The people to whom Peter’s epistle was directed knew all about oppression and persecution. They were buffeted by both Roman and Jewish authorities. The Romans had outlawed them and the Jewish authorities saw them as heretics. This was the age of confessors and martyrs with Christians suffering and dying for their faith. To them Peter says: “Since all these things are to be dissolved in this way, what sort of persons ought you to be in leading lives of holiness and godliness, waiting for the day of God, because of which the heavens will be set ablaze and dissolved, and the elements will melt with fire? But, in accordance with his promise, we wait for new heavens and a new earth, where righteousness is at home.” In other words, God has more in store for you than you can imagine. So wait patiently and endure and pray, Come Lord, come.
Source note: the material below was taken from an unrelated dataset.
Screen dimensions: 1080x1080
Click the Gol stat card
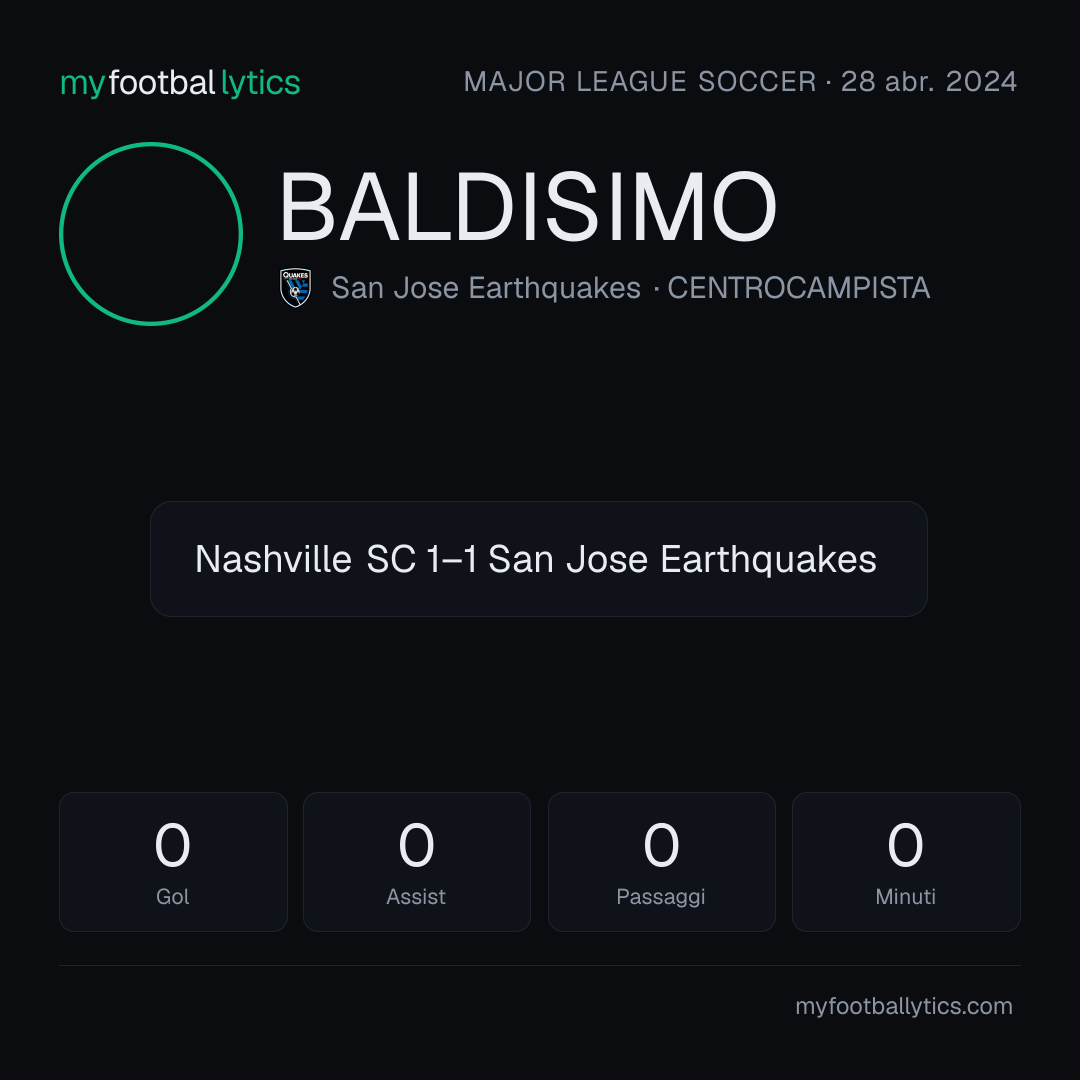(x=173, y=862)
Our situation may not be as extreme as those early Christians or of our contemporary brothers and sisters in some of the situations and places I have mentioned. But the message is the same. Whatever our particular situation; whatever health issues or relationship difficulties which we face; whatever struggles or losses we endure; never forget that in the End God. In the End God: God who is the Alpha and Omega; the beginning and the end. Our God, the God who created us, has promised his coming in time and at the end of time. We live in between those comings with the knowledge of Bethlehem on the one hand, and the prospect of God’s reign on the other, and if you like with the Cross of Christ standing at the very crossroads of time. In the meantime we live in the Spirit, celebrating our community of faith, hope and love, with our eyes fixed on Jesus, our Savior, and our Judge, and Lord of all. Amen.